What Is a Dispensation?
The Greek word oikonomia is where we get the English word economy. It is a compound word meaning household law, or law of the household. Its main idea is that of house dispensing or house managing. Luke 16 uses the word in a parable. It is translated management or stewardship in Luke 16:1-4. The one that dispenses is called a manager or steward. Notice that the setup involves at least two parties. First, party #1 is the owner of the household. Party number #2 is the manager of the household. Every dispensational relationship involves two elements: First, the owner (Party #1) gives the manager (Party #2) responsibility; in response the manager (Party #2) now must give accountability to the owner (Party #1). As a result the manager is subordinate to the owner. The owner sets the rules or laws that the manager must abide by. Sometimes the word is translated “stewardship” referring to the responsibility of the manager or steward. The manager is a steward (or dispenser) of the owner’s household and his rules or laws. These rules are used in the running of the household. Dispensational theology is a “particular way of God’s administering His rule over the world as He progressively works out His purpose for world history.” A dispensation is not a period of time or an age, although it must of necessity cover a period of time in the outworking of its tenure. However, that tenure may cover a long or short period of time. A dispensation is a particular and identifiable administration of God’s rule over man in a historical tenure.
A dispensational view has three characteristics: (1) It views the ultimate goal of history as God centered, making the glory of God as the goal of historical purpose. (2) It maintains a literal or customary interpretation of Scripture. This is especially true of its view of prophecy. (3) It holds to a clear distinction between
Israel and the
church, the body of Christ. The church did not replace the nation of Israel
in the plans of God. Israel
will have a future renewal and awaking after the church age, in order to
complete the prophecy of its glorious future.

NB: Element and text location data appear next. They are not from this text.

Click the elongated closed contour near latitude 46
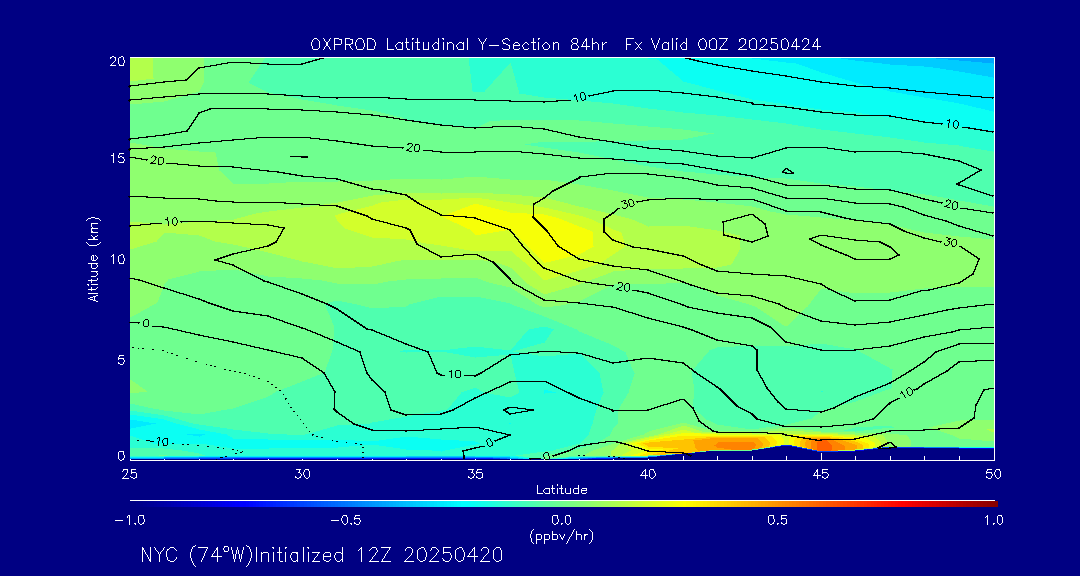 pos(853,247)
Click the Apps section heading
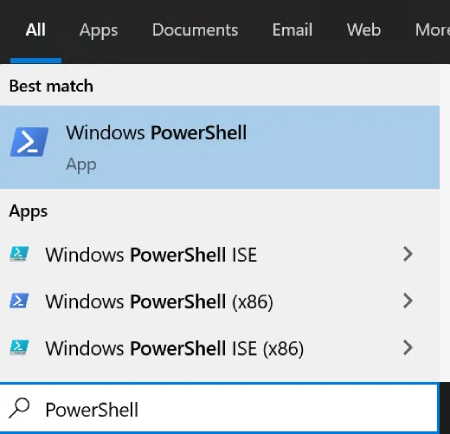The height and width of the screenshot is (434, 450). pyautogui.click(x=28, y=212)
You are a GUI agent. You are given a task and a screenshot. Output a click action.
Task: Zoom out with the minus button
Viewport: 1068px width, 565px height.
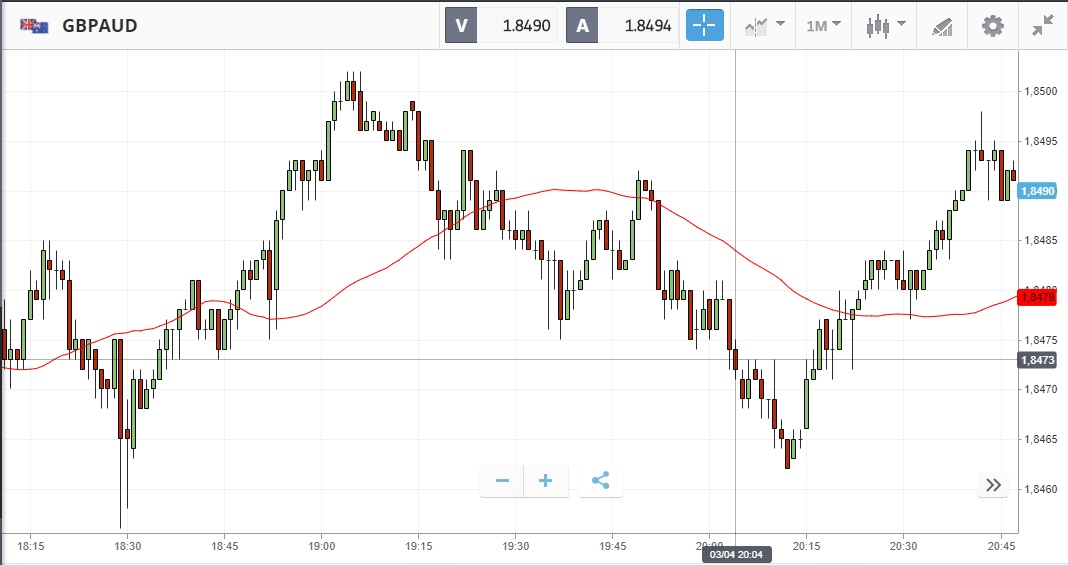[x=502, y=481]
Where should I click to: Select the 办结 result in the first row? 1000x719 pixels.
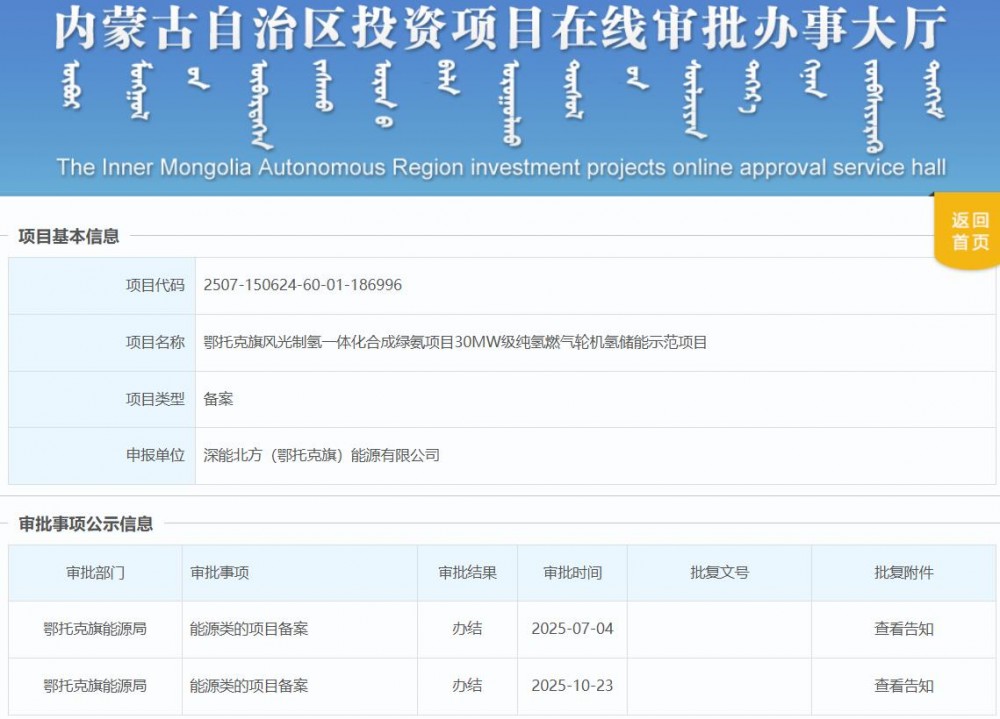pyautogui.click(x=466, y=629)
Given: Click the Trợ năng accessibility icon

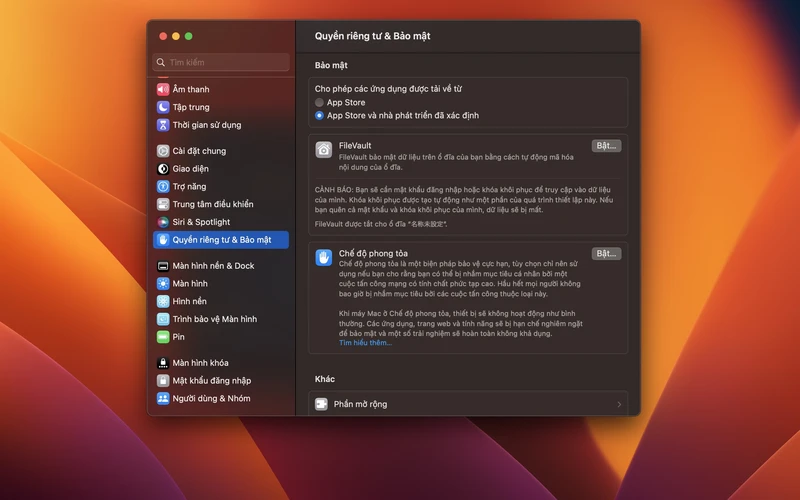Looking at the screenshot, I should pos(163,186).
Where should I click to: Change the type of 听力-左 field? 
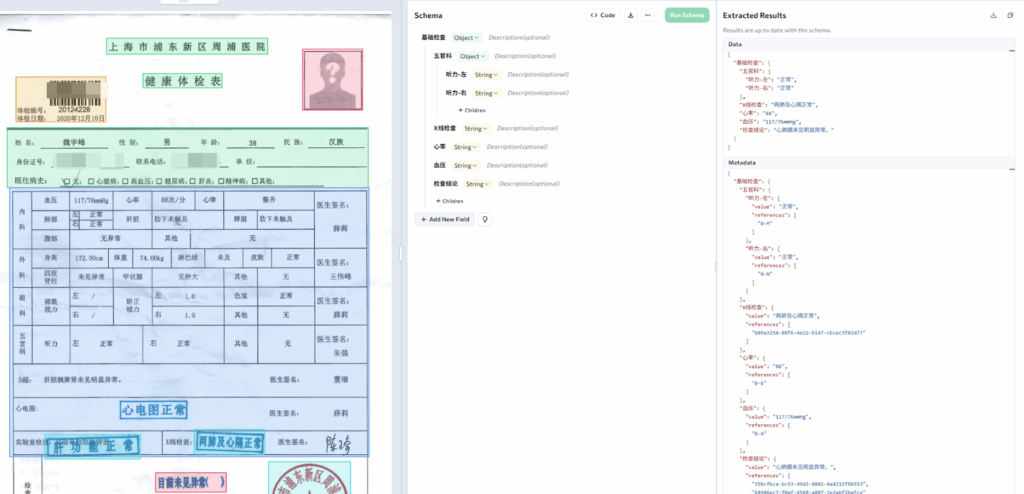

Therefore, the study of the Bible dispensationally is to distinguish these household rules, when and how they were applied, and identify the changes of the rules. Clearly the Bible itself shows the changes of the household rule. Romans 5:13-14 denotes that from Adam to Moses, there was no law for 2500 years. Galatians 3:17 declares that the Law was added, thus marking a change in the standards over the household. Again there was a change through Christ where the grace of God abounds to the many (Rom. 5:14). Paul reveals that we now live under the dispensation of the mystery, which in the past had been hidden (Eph. 3:9 cf. Col. 1:25-26). Each dispensation must involve four things: (1) It must identify the way of God’s administering His rule during the dispensation. (2) It involves specific responsibilities for man. (3) It must be characterized by new revelation to man, and in many cases a new administrator though which the revelation is revealed. Ryrie reminds us however, that “a dispensation does not have to be composed entirely of completely new features.” Some things may carry over from dispensation to dispensation. We call these things inter-dispensational principles or rules. (4) A dispensation ends with some type of judgmental action by God. We must distinguish these administrations or dispensations if we are to understand the unfolding drama of the purposes of God. We are instructed to “study to show thyself approved unto God, a workman that needeth not to be ashamed rightly dividing the word of truth” (2 Timothy 2:15 KJV).
 S. Graig MacDonald, UNDERSTANDING YOUR BIBLE, (Grace Bible College, Grand Rapids MI, 1995), 15.
 Renald E. Showers, THERE REALLY IS A DIFFERENCE!, (Friends of Israel Gospel Ministry, Bellmawr NJ, 1990), 30.
 Ibid, 30.
 Charles C. Ryrie, DISPENSATIONALISM, Revised and Expanded, (Moody Publishers, Chicago, 2007), 40.